On the other and, the Justice Department had 12 eyewitnesses to his Nazi brutality.  "I will never forget that face," one such witness said.  "This is the face who killed an innocent man whose only crime was the fact that he was a Jew."  "Here," said another witness, standing before Walus in the Chicago District courtroom, "sits the murderer."

Another witness testified that after a woman, accompanied by her two daughters, refused to disrobe upon Walus' order, Walus shot the woman in the back of her head and just as quickly killed the two girls.  Testimony of similar character was related by all the other Holocaust survivor eyewitnesses.

In Mr. Walus' defense, five German farmers took the stand and German health insurance documents and photographs showing Mr. Walus in Germany with the farmers who testified for him were offered in his defense.

The District Court judge concluded that Mr. Walus was guilty as charged and stripped him of his citizenship. The judge found discrepancies between the testimony of the Holocaust eyewitnesses and the German farmers, noting that the latter were all members of the Nazi party.  He discounted the documents as probably being false because they had been recorded by Nazi functionaries.

Mr. Walus appealed to the U.S. Court of Appeals for the Seventh Circuit.  During the 18-month appeal period, Mr. Walus' attorneys discovered significant new evidence:

1.  Five Poles who, like Mr. Walus, had been forced laborers in Germany, swore in depositions that they knew Walus in Germany throughout the war.

2.  A French prisoner-of-war made a similar statement.

3.  A German Roman Catholic priest confirmed that Walus had been a forced German laborer.

4.  Further documentation was presented to the appellate court verifying Mr. Walus' claims.

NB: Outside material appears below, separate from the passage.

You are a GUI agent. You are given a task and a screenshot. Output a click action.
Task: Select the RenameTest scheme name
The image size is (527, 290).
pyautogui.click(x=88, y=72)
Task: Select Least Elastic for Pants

On February 13, 1980, the appeals court granted Mr. Walus a new trial, stating that the "new" evidence "would almost certainly compel a different result if a new trial were held."

The Justice Department's OSI director, Mr. Ryan, decided that a new trial was unnecessary and the United States dropped all charges against Mr. Walus.

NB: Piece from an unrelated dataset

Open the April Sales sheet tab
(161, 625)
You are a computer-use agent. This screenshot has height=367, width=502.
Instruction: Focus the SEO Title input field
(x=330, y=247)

Can a careful and honest reading of the following statements made by Mr. Ryan and other Justice Department attorneys involved in the Walus case, as recorded by reporter Michael Arndt in the Chicago Tribune of December 2, 1984, lead to any conclusion except that precisely the same reasoning dictates that John Demjanjuk be completely exonerated?

    Allan Ryan stated:
    "I don't think the case should have ever been brought to court.  It was clear that the evidence just isn't there."
    "We made a mistake," says Thomas Sullivan, the former U.S. Attorney in Chicago who put an end to the prosecution [of Walus].  "My feelings are that he was innocent."

Mr. Ryan made this additional comment, which he consistently should apply with equal vigor to the situation confronting Mr. Demjanjuk:

I think the [prosecution witnesses] were honest people.  I have no reason to think they were perjuring themselves, perjury meaning, of course, intentionally lying.  I think they probably did have somebody in mind.  But Mr. Walus was not the person."  [Emphasis added]

Finally, Assistant U.S. Attorney John Gubbins, who had handled the Walus case for the government in Chicago pending appeal, made the following statement of principle and reason which should guide the Supreme Court of Israel when it evaluates the eyewitness testimony of the Treblinka survivors:

As it wound up, the trial was based on eyewitness testimony.  But the memories were 35 years old.  If anything, the Walus case showed that eyewitness testimony that old and related to that kind of conduct is not something that works well in our system of justice."  [Emphasis added]

We believe that this discussion clearly shows that John Demjanjuk is an innocent victim of a fraud perpetrated by overzealous United States prosecutors.  You are asked to do whatever is in your power to urge the Supreme Court of Israel to overturn his conviction and to set him free.  Let him return to the United States to rejoin his family and to try and rebuild 12 shattered years.

Finally, you are urged to press for a full and detailed investigation by U.S. authorities of this incredibly inhuman and, we submit, completely unconstitutional prosecution.